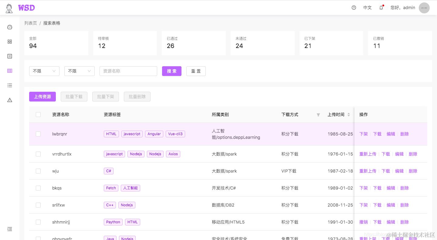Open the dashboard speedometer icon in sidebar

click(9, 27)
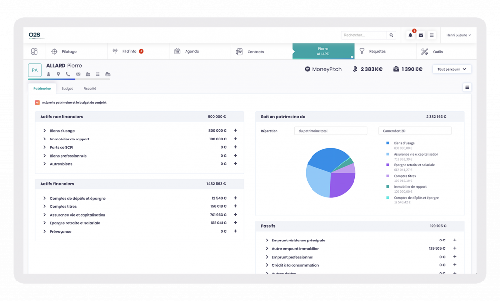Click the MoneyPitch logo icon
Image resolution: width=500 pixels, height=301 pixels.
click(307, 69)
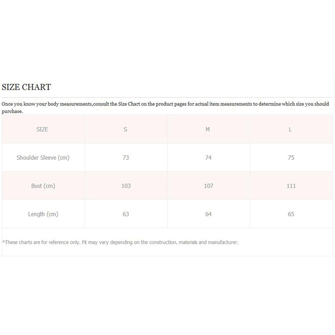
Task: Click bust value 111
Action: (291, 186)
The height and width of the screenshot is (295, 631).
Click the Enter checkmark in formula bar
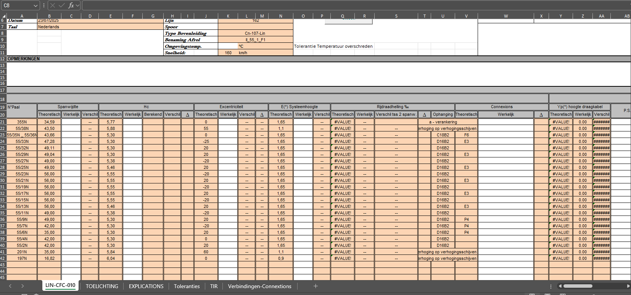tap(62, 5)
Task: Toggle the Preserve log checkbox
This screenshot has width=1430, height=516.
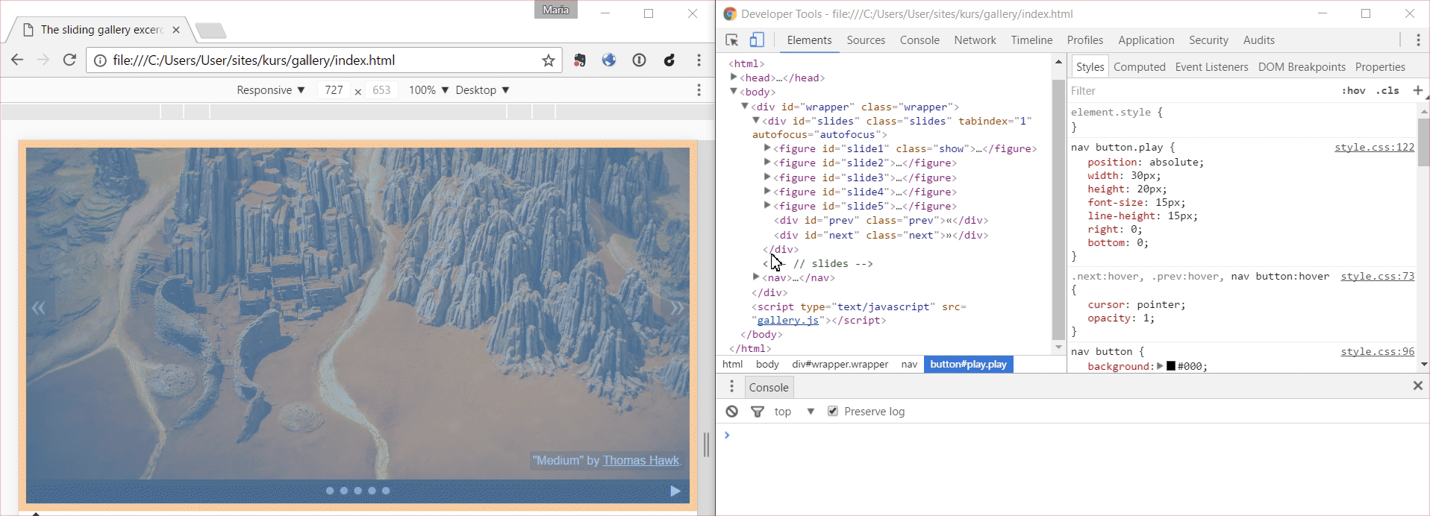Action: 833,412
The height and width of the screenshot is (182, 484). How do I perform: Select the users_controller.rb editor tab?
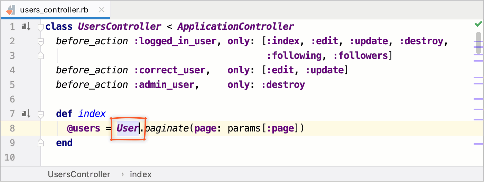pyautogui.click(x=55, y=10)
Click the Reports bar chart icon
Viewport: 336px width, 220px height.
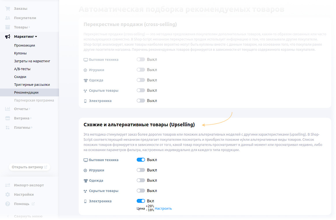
══════════════════════════════
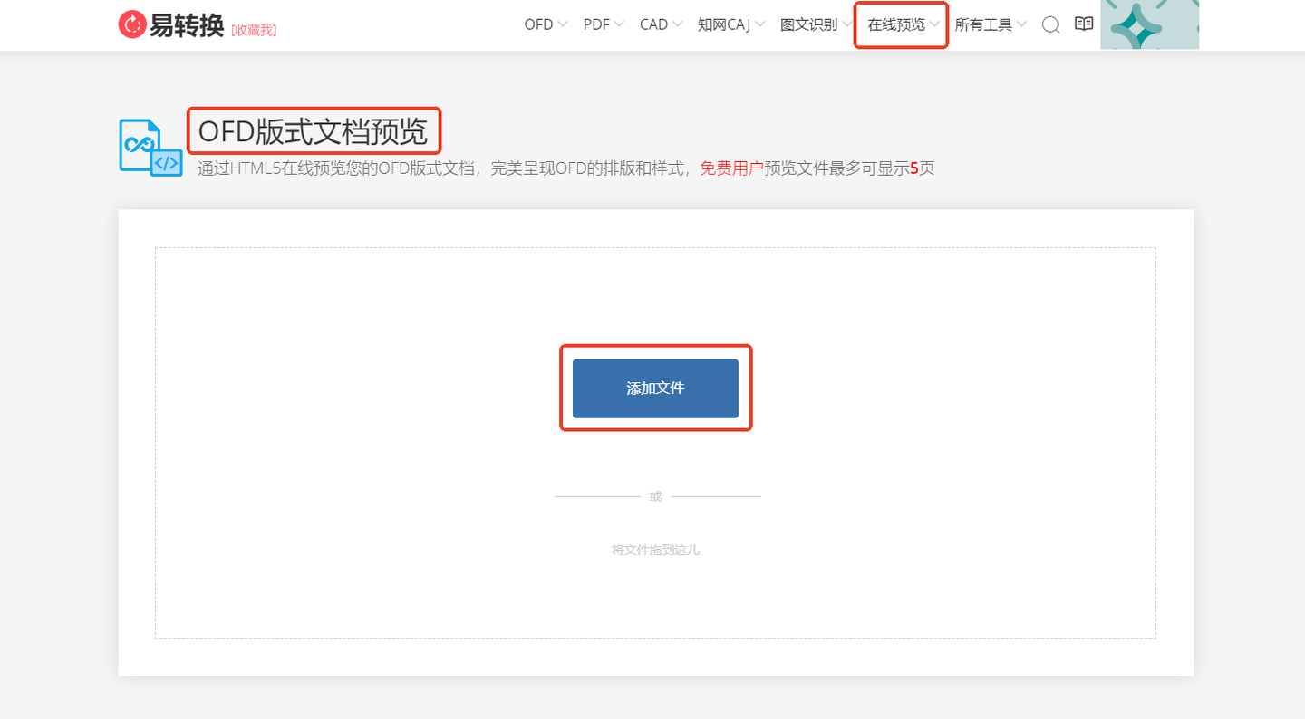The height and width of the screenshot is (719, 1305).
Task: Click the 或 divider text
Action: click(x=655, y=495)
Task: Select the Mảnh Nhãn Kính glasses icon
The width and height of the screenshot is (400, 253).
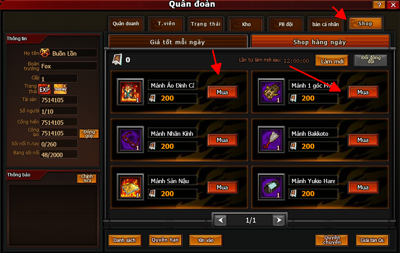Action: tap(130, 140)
══════════════════════════════
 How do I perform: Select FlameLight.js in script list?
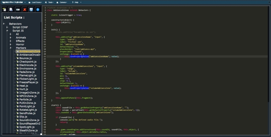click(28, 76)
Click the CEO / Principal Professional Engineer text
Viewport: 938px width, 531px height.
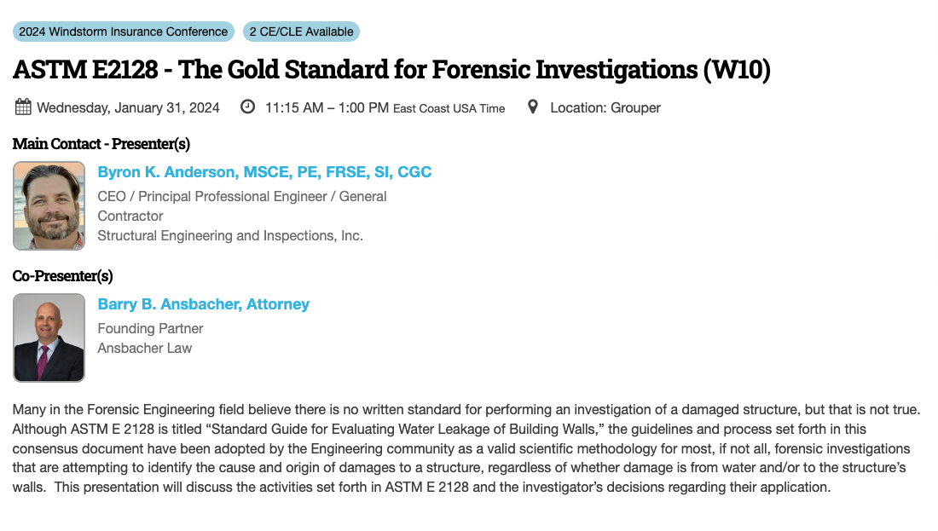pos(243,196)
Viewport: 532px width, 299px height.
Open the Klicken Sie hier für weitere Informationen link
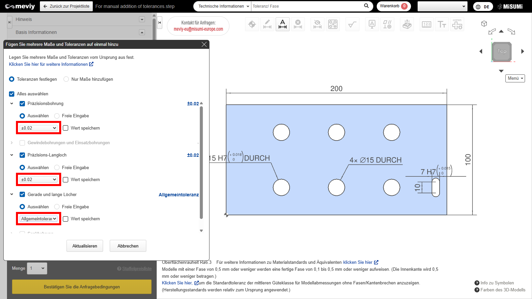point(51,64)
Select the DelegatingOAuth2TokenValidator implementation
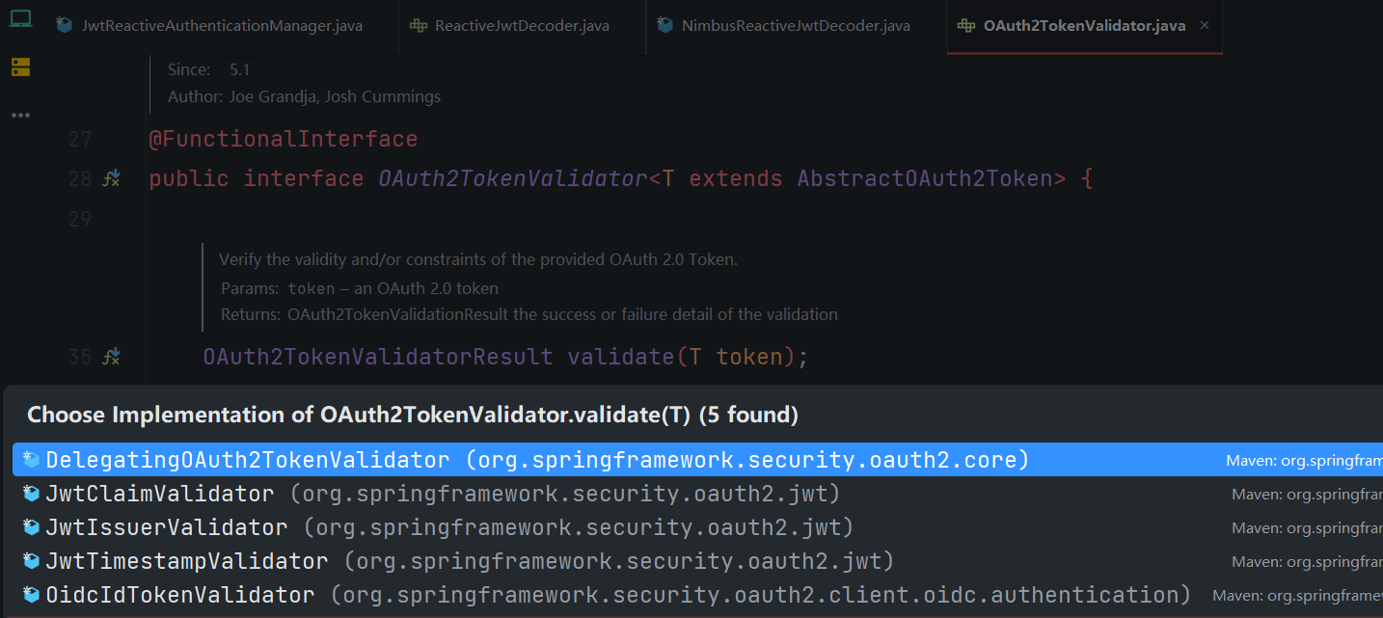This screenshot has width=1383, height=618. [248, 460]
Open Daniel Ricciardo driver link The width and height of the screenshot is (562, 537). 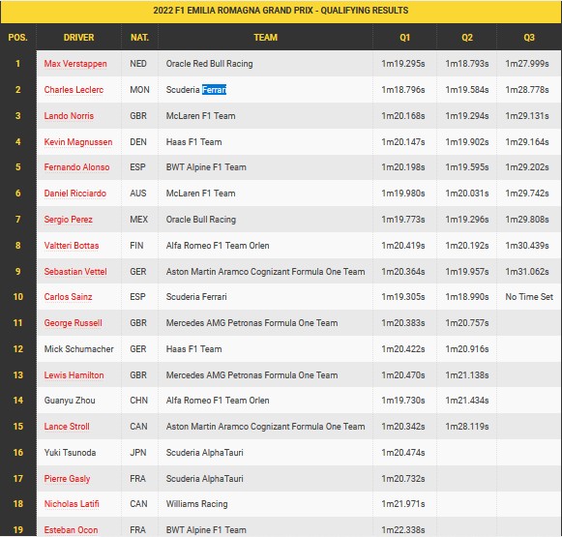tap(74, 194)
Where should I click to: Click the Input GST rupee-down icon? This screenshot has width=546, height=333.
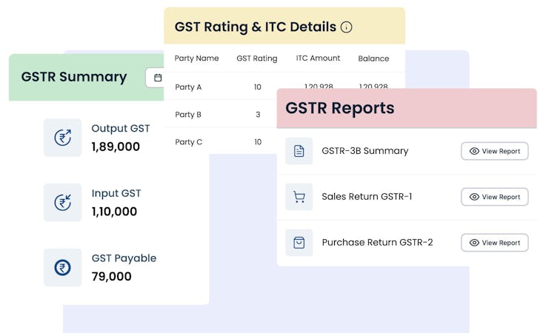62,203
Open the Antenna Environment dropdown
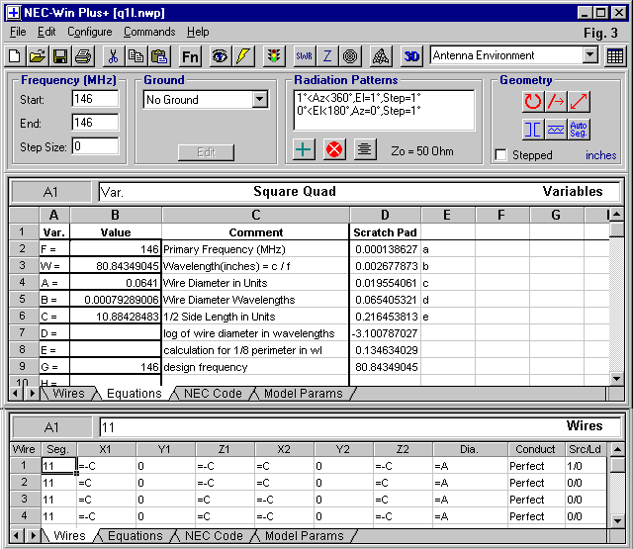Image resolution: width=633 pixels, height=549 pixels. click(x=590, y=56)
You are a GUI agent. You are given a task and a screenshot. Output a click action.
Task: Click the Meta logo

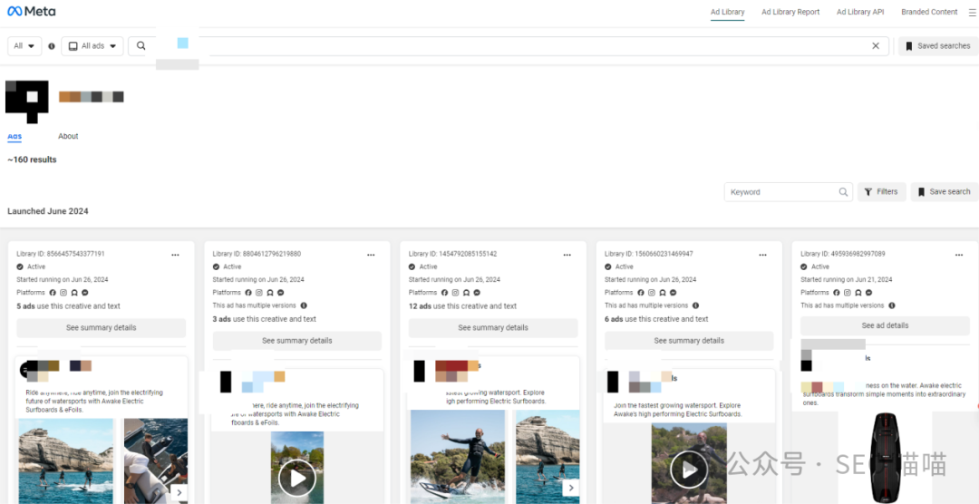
══════════════════════════════
> **What the exercise asks**:
Above are some records. Reproduce the lines from the one with "Click the Enter checkmark in formula bar" down to the one with "Viewport: 336px width, 220px height.", keeping both, and leave every picture out.

> **Expected answer**:
Click the Enter checkmark in formula bar
tap(62, 5)
Task: Toggle the Preserve log checkbox
This screenshot has width=1430, height=516.
Action: 833,412
The height and width of the screenshot is (182, 484). How do I perform: Select the users_controller.rb editor tab?
pyautogui.click(x=55, y=10)
Click the Reports bar chart icon
Viewport: 336px width, 220px height.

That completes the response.